Former special counsel Jack Smith delivered impassioned remarks when speaking to the University College London about President Donald Trump's second administration and the way in which he has weaponized the government against his political foes.
In a discussion with former FBI general counsel Andrew Weissmann, Smith walked through some of the decisions he made when bringing charges against Trump on accusations of stealing classified documents and the case around the attempt to overthrow the 2020 election.
He began by saying that the first thing he learned as a prosecutor was to ensure that all of the investigation that could be done was completed, because it's important to know how the defense will try their case, so they can prepare for the rebuttal.
"I was taught as a young prosecutor, no fear, no favor. I was taught as a young prosecutor, you do the right things, you do it the right way, and for the right reasons," he told Weissmann.
"So, I think, making sure processes are applied equally, that is critical, and it's a good way for you to measure if something is legitimate or not. If you see someone who is driven by an outcome and they're going to get that outcome no matter what, [you] should be very suspicious of that whether it's as a prosecutor or a judge," Smith said.
At a later point in the discussion, he pointed again to the treatment of the DOJ and the politicalization and weaponization of it.
"What I see now — and it goes back to the analysis that I gave you before. If you are driven to achieve certain outcomes no matter what, that's a real problem," said Smith. "That's not something I saw in the Department of Justice. And I think it it bears mentioning, you know, I worked in the department for years, Republican, Democrat, Republican. I worked in — I was the acting US attorney in the first Trump administration in Tennessee. Nothing like what we see now has ever gone on."
He pointed specifically to the case against New York City Mayor Eric Adams, which critics say was dismissed in the hopes he would support Trump's agenda.
"I mean, just so you know, nothing like it has ever happened that I've ever heard of," said Smith. "Recently, we had this issue of, I guess it was people in the Defense Department using Signal to communicate with each other about war plans.

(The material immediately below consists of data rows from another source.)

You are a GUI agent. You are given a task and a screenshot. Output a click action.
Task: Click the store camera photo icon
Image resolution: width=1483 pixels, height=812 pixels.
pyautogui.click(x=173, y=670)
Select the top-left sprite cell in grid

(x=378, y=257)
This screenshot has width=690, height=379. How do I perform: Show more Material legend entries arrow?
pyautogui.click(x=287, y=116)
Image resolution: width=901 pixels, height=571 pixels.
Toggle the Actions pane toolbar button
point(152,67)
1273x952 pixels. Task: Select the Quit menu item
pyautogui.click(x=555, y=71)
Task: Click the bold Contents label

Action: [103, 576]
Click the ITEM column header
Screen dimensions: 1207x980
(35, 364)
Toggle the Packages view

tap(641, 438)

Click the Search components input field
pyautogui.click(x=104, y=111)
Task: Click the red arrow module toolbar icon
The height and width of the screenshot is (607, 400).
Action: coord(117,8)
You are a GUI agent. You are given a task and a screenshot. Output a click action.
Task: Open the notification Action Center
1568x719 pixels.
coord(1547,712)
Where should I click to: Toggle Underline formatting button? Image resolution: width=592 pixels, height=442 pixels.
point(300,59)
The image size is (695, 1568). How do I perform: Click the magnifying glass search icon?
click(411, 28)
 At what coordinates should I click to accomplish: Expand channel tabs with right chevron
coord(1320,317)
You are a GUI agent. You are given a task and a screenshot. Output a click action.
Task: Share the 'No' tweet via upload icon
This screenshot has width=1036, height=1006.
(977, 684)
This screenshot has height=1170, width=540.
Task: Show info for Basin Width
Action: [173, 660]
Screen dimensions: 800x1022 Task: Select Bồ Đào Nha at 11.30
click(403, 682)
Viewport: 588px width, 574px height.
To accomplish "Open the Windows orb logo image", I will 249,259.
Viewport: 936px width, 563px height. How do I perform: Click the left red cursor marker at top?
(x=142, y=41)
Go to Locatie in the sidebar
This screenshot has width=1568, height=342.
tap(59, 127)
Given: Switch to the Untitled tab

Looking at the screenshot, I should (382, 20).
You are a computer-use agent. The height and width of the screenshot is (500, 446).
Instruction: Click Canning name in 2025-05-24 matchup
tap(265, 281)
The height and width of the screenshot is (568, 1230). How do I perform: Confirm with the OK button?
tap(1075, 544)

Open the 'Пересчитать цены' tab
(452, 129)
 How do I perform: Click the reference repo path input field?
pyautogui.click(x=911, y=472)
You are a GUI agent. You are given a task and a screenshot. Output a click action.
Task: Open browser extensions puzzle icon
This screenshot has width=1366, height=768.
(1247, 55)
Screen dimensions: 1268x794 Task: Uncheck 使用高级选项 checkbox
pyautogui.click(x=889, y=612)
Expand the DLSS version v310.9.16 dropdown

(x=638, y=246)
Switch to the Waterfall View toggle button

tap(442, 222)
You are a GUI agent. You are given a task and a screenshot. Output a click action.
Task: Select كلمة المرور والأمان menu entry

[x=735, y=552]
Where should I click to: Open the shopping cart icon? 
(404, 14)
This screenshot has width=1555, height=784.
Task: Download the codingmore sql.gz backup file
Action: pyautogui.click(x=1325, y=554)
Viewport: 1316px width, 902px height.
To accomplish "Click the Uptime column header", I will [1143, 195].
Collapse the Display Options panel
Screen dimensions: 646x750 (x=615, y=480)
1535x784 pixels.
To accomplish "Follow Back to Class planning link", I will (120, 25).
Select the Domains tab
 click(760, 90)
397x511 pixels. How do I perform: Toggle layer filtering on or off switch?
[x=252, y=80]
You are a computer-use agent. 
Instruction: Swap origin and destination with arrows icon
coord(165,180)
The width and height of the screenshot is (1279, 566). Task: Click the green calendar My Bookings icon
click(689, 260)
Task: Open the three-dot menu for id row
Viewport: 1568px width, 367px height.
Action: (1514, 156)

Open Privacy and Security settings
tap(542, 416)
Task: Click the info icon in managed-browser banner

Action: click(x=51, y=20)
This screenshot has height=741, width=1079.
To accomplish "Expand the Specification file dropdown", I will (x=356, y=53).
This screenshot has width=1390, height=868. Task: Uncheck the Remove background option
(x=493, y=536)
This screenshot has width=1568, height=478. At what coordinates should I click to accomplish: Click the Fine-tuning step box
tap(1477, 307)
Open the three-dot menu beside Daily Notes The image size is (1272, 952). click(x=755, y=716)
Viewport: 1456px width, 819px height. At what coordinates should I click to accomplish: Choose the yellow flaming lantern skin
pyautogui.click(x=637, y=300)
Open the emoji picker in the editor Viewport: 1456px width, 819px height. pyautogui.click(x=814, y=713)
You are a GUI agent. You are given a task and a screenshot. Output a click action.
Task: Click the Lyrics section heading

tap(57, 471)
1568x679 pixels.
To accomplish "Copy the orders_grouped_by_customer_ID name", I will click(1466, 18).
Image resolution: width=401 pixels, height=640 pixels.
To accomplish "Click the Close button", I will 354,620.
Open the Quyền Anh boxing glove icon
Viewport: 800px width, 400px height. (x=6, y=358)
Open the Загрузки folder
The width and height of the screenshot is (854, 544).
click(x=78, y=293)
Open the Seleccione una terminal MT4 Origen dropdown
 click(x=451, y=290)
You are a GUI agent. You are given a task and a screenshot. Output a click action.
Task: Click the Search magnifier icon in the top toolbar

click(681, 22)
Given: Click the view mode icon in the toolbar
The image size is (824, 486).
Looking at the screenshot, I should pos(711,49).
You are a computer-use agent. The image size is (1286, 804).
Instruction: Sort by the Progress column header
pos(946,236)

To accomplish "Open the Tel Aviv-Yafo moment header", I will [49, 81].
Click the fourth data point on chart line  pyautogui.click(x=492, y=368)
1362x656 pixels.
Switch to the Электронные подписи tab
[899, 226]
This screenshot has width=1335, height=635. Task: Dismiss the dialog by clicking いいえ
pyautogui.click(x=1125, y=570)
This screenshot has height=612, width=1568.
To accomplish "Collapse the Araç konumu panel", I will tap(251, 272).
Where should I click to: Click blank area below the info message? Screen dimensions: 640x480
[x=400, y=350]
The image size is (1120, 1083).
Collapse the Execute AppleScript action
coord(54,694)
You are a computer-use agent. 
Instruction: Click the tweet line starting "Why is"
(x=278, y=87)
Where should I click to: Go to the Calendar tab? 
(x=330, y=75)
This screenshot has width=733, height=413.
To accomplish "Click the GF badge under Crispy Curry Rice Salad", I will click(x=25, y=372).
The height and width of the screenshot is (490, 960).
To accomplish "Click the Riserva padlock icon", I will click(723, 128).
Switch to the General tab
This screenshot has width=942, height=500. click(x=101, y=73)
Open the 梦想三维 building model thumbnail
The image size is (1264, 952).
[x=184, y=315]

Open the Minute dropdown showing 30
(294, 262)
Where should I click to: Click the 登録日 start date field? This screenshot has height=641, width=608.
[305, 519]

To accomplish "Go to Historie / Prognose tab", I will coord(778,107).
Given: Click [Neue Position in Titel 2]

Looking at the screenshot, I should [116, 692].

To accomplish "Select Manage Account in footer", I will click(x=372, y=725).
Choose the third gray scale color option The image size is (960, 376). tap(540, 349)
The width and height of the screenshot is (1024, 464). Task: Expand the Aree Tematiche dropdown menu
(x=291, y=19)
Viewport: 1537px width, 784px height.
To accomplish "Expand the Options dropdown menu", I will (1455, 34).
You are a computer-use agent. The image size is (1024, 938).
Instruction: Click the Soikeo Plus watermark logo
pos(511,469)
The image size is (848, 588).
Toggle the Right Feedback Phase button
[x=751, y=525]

Clearly classified information. I can tell you, Andrew will tell you, there is no administration, Republican or Democrat, that does not open an investigation in that situation. Nothing where the lives of servicemen are put at risk. Zero. Never happens."
Third, he cited the case against former FBI Director James Comey.
"There's a process to secure an indictment. There's a process of predication, having some evidence before you do that," Smith explained. "And again, I only know what I see myself in the media, but the career prosecutors, the apolitical prosecutors who analyzed this said there wasn't a case. And, so they brought somebody in who had never been a criminal prosecutor on a days notice to secure an indictment a day before the statute of limitations ended. That just reeks of lack of process."